David Lovemore, Ravenbrook Limited, 2012-09-24


Introduction
------------

This is an analysis of the kind of memory barriers that might be
required for safety by the MPS "buffered allocation" design and the
"allocation point" protocol on modern multi-core CPUs.  It was a
response to [this
request](https://info.ravenbrook.com/mail/2012/09/14/22-13-58/0/) by
Richard Brooksby:

> //info.ravenbrook.com/project/mps/master/code/buffer.c#14 line 791 says:
>
>     /* .improve.memory-barrier: Memory barrier here on the DEC Alpha */
>     /* (and other relaxed memory order architectures). */
>
> Well, I suspect everything's pretty relaxed these days.
>
> Could I ask you to assess the situation for I3 and I6?  Do we need to
> insert some processor sequence points somewhere?


Analysis
--------

Memory barriers are needed at the compiler level and the CPU level.

The memory barrier for the compiler stops loads and stores being
reordered.  On Windows they come in three flavours `_ReadBarrier`,
`_WriteBarrier` and `_ReadWriteBarrier` intrinsics see
<http://msdn.microsoft.com/en-us/library/f20w0x5e.aspx>. 
Alternatively we can mark the relevant accesses as volatile.  My guess
is that all mutator accesses are relevant because the objects need to be
written before they are committed, so I don't think that is going to
work for us.

That does not stop the CPU reordering reads and writes.  The portable
way to have a memory barrier on windows is to use the `MemoryBarrier`
macro
<http://msdn.microsoft.com/en-us/library/windows/desktop/ms684208.aspx>, which *both* inserts a memory barrier instruction sequence
*and* prevents the compiler reordering memory accesses across it.

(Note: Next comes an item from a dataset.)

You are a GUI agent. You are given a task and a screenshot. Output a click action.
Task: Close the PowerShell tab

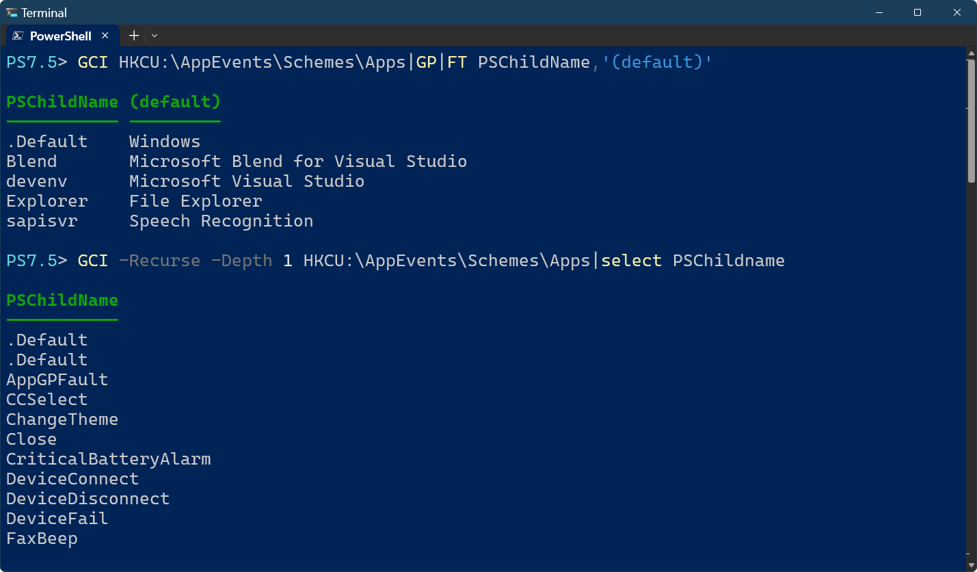tap(105, 36)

Currently we stop all threads before we do the flip, which will force
all reads and writes to be in a consistent state between threads when we
do the synchronization, so I don't think we *currently* need a full CPU
synchronization.

So I don't think we need a memory barrier in `BufferFlip` where it is
marked "Memory Barrier here?" because the mutator is stopped at this
point and these fields aren't changing:

    buffer->initAtFlip = buffer->ap_s.init;
    /* Memory Barrier here? @@@@ */
    buffer->ap_s.limit = (Addr)0;

However in the mutator we ought to have a `_ReadWriteBarrier` just
before testing the limit:

    buffer->ap_s.init = buffer->ap_s.alloc;
    
    /* .improve.memory-barrier: Memory barrier here on the DEC Alpha */
    /* (and other relaxed memory order architectures). */
    /* .commit.after: If a flip occurs at this point, the pool will */
    /* see "initAtFlip" above the object, which is valid, so it will */
    /* be collected.  The commit must succeed when trip is called.  */
    /* The pointer "p" will have been fixed up.  (@@@@ Will it?) */
    /* .commit.trip: Trip the buffer if a flip has occurred. */
    if (buffer->ap_s.limit == 0)
      return BufferTrip(buffer, p, size);

It seems here that a compiler might be tempted to load the limit early
to avoid having to wait for the load when it wants to test it.  Again I
don't think we need a full CPU memory barrier here as the underlying
memory will only get changed when threads are stopped.

Note we also need to update the macros in mps.h.

I guess that we have been getting away without the memory barriers so far.


Document History
----------------

- 2012-10-01  RB  Edited from email into document because it contains an
important analysis that we need to reference publicly.

---
$Id: //info.ravenbrook.com/project/mps/doc/2012-09-24/buffer-sequence-points/index.txt#2 $